====== Excerpt to read

Get Ready for For The 7th ICFP Programming Contest 18
"On Friday, 4 June at 12:00 Noon (EDT), we will publish a challenge task on the Web site and by e-mail to the contest mailing list. Teams will have 72 hours until Monday, 7 June 12:00 Noon (EDT) to implement a program to perform this task and submit it to the contest judges. We have designed the contest for direct, head-to-head comparison of language technology and programming skill. We have a range of prizes including cash awards and, of course, unlimited bragging rights for the winners.
Previous contests included: 2003, 2002, 2001, 2000, 1999 and 1998."
The problem with contests... (Score:4, Insightful)
The measure of a good programmer is in the robustness of the solution, in how maintainable it is, and how well its architecture will support future changes.

============
====== Stored data

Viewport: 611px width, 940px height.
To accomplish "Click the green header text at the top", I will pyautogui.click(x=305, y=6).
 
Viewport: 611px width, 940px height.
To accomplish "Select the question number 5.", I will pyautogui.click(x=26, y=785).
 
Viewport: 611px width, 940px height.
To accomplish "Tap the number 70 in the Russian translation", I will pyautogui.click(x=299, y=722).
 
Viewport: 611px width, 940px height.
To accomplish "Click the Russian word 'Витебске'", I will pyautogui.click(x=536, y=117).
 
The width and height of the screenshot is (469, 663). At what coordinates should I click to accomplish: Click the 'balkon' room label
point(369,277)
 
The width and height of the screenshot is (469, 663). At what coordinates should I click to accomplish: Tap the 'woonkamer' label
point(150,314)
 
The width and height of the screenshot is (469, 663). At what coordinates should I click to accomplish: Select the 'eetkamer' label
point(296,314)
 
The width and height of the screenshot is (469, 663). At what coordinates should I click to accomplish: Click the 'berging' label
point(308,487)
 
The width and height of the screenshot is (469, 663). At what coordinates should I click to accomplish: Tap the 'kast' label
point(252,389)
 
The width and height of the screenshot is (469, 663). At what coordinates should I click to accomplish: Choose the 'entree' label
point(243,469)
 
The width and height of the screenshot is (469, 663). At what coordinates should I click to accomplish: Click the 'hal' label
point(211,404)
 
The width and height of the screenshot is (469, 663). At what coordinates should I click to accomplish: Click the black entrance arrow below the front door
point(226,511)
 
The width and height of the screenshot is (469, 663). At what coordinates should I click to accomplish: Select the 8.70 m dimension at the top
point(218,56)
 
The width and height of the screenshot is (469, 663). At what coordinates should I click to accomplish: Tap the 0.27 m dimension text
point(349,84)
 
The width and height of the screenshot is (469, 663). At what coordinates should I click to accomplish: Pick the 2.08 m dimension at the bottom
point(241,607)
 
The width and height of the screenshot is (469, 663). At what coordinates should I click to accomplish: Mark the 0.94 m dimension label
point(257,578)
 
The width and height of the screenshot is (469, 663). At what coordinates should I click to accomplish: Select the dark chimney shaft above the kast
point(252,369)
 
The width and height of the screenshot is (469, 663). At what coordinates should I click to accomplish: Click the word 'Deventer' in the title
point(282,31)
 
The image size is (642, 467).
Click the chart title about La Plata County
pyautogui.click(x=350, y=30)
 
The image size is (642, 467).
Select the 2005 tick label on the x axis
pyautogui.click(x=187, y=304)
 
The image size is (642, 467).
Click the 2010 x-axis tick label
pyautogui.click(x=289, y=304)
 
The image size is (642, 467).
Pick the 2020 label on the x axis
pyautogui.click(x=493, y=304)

============

Task list.
a: According to the ICFP contest post, how many hours will teams have to implement their program and submit it to the judges?
b: Continue the ICFP contest post from its last sentence onward.

Answers in order.
a: 72 hours.

b:
A better competition would be a multi-phase one, where the programmers are given several tasks that each build upon the previous solution. Alternately, they could change the problem half way through the competition. Thus, the program (and programmers) would have to be flexible enough to change to meet changing requirements.
That is what programming is about in the real world, not figuring out an algorithm to find the shortest path between two nodes.
Re: Best maintainer? (Score:2, Insightful)
Re:The problem with contests... (Score:1, Insightful)
You seem to want a contest that reliably measures how "good" a programmer is. I'm not sure how to do that, but I am pretty sure that it wouldn't be very much fun.